PPAT: Progressive Graph Pairwise Attention Network for Event Causality Identification

Authors: Zhenyu Liu, Baotian Hu, Zhenran Xu, Min Zhang

IJCAI 2023 | Conference PDF | Archive PDF | Plain Text | LLM Run Details

Reproducibility Variable Result LLM Response
Research Type Experimental Extensive experiments show that our model achieves stateof-the-art performance on three benchmark datasets (5.5%, 2.2% and 4.5% F1 gains on Event Story Line, MAVEN-ERE and Causal-Time Bank).
Researcher Affiliation Academia Zhenyu Liu , Baotian Hu , Zhenran Xu and Min Zhang Harbin Institute of Technology, Shenzhen liuzhenyuhit@gmail.com, xuzhenran@stu.hit.edu.cn, {hubaotian, zhangmin2021}@hit.edu.cn
Pseudocode No The paper does not contain any pseudocode or algorithm blocks.
Open Source Code Yes Code is available at https://github.com/HITsz-TMG/PPAT.
Open Datasets Yes We evaluate PPAT on three datasets: Event Story Line (version 0.9) [Caselli and Vossen, 2017], MAVEN-ERE [Wang et al., 2022] and Causal-Time Bank [Mirza, 2014].
Dataset Splits Yes Following previous work [Gao et al., 2019; Chen et al., 2022], we use documents in the last two topics as development set, and employ 5-fold crossvalidation on the remaining documents. ... Since the original test set does not contain gold labels, we divide the development set into a new development set and a new test set, both of which contain 348 documents. ... Following previous work [Liu et al., 2020; Chen et al., 2022], we employ 10-fold cross-validation evaluation for intra-sentence event pairs.
Hardware Specification Yes We run all the experiments on a single NVIDIA A100 GPU.
Software Dependencies No The paper mentions models like BERT-BASE-UNCASED and Longformer-base, and an optimizer Adam W, but does not specify version numbers for any software libraries, programming languages, or environments (e.g., Python, PyTorch, CUDA versions).
Experiment Setup Yes The models are optimized with Adam W [Loshchilov and Hutter, 2019] with the learning rate of 1e-5 and weight decay of 0.01. We use the linear warmup with 0.1 warmup ratio.
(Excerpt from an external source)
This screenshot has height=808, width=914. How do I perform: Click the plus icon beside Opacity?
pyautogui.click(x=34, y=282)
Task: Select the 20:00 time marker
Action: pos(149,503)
We apply a dynamic window to encode the entire document. The window length is 512 for BERT and 2048 for Longformer, and the shift step is 120 for BERT and 500 for Longformer. We train the model for 128 epochs on Event Story Line, 64 on Causal Time Bank and MAVEN-ERE. ... The loss weight λl are set as 2, 6, 0.1, 0.3 for l from 0 to 3.